* **AIM OF THE TASK**
When you transcribe the entries below, keep the wording exact and omit the pictures.

* **PROVIDED RECORDS**

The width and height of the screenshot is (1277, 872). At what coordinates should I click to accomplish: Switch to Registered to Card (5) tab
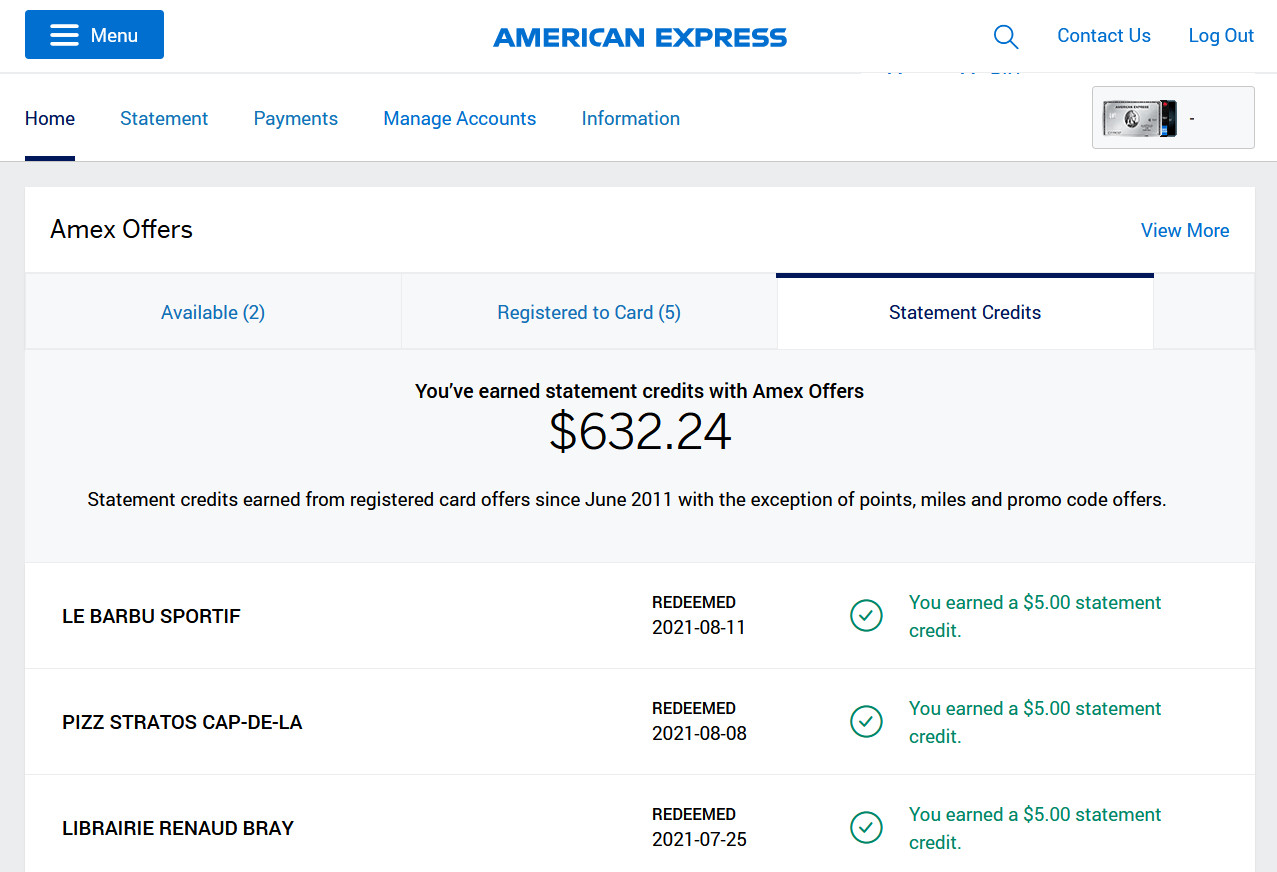coord(589,312)
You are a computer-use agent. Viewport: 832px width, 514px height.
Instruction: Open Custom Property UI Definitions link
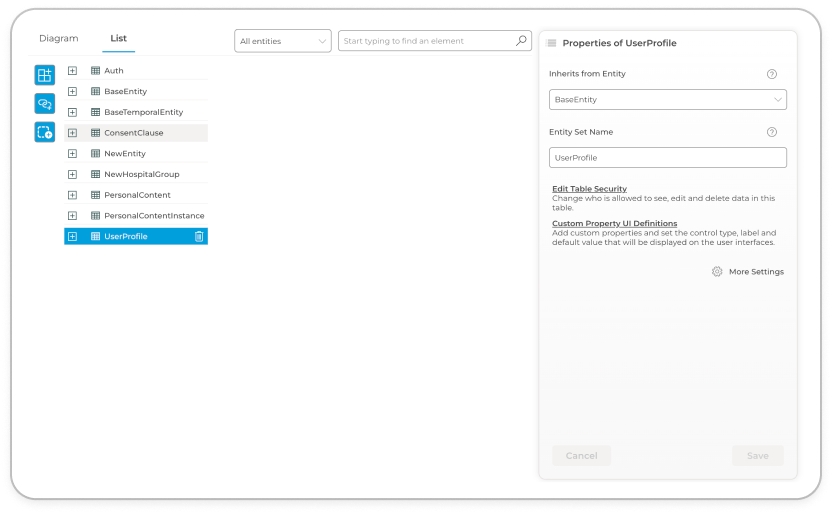pos(614,223)
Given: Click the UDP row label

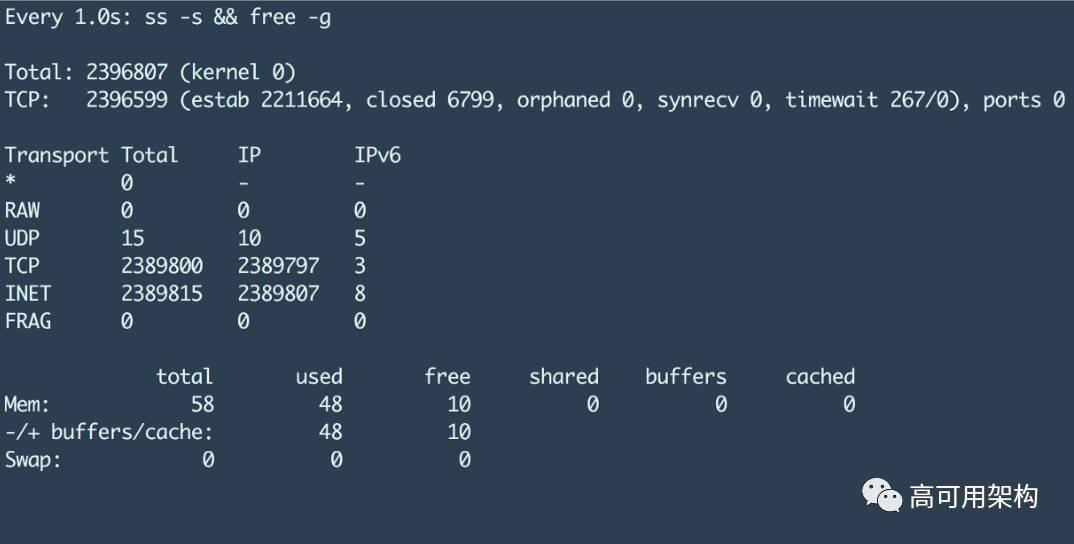Looking at the screenshot, I should (x=22, y=238).
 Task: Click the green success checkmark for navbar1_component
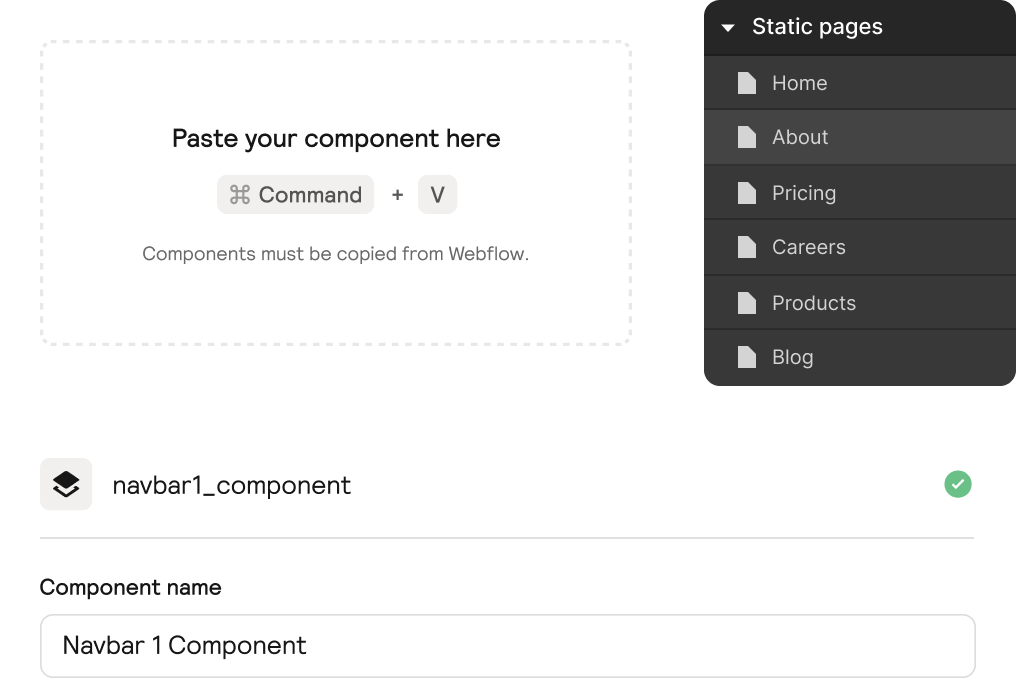pyautogui.click(x=957, y=484)
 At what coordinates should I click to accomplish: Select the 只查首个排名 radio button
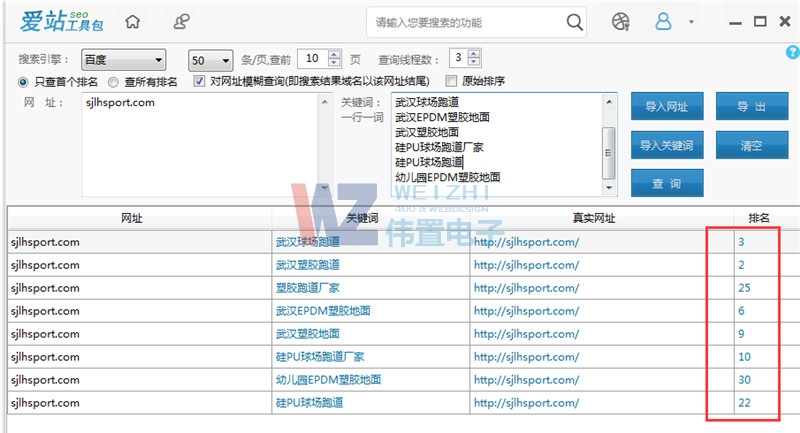(x=23, y=81)
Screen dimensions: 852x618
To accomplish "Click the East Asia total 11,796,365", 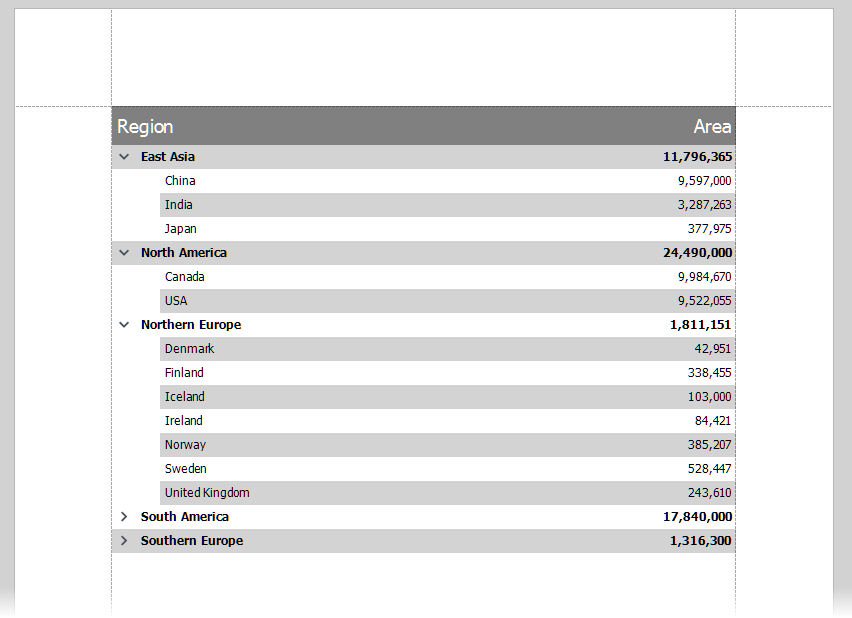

* **RESPONSE BELOW**
The width and height of the screenshot is (1277, 872). At what coordinates should I click to accomplish: Switch to Registered to Card (5) tab
coord(589,312)
You are a computer-use agent. Viewport: 832px width, 514px height.
Instruction: Open Custom Property UI Definitions link
pos(614,223)
Given: Click the UDP row label

Looking at the screenshot, I should (x=22, y=238).
 Task: Click the green success checkmark for navbar1_component
pyautogui.click(x=957, y=484)
 At what coordinates should I click to accomplish: Select the 只查首个排名 radio button
(x=23, y=81)
Screen dimensions: 852x618
To accomplish "Click the East Asia total 11,796,365", 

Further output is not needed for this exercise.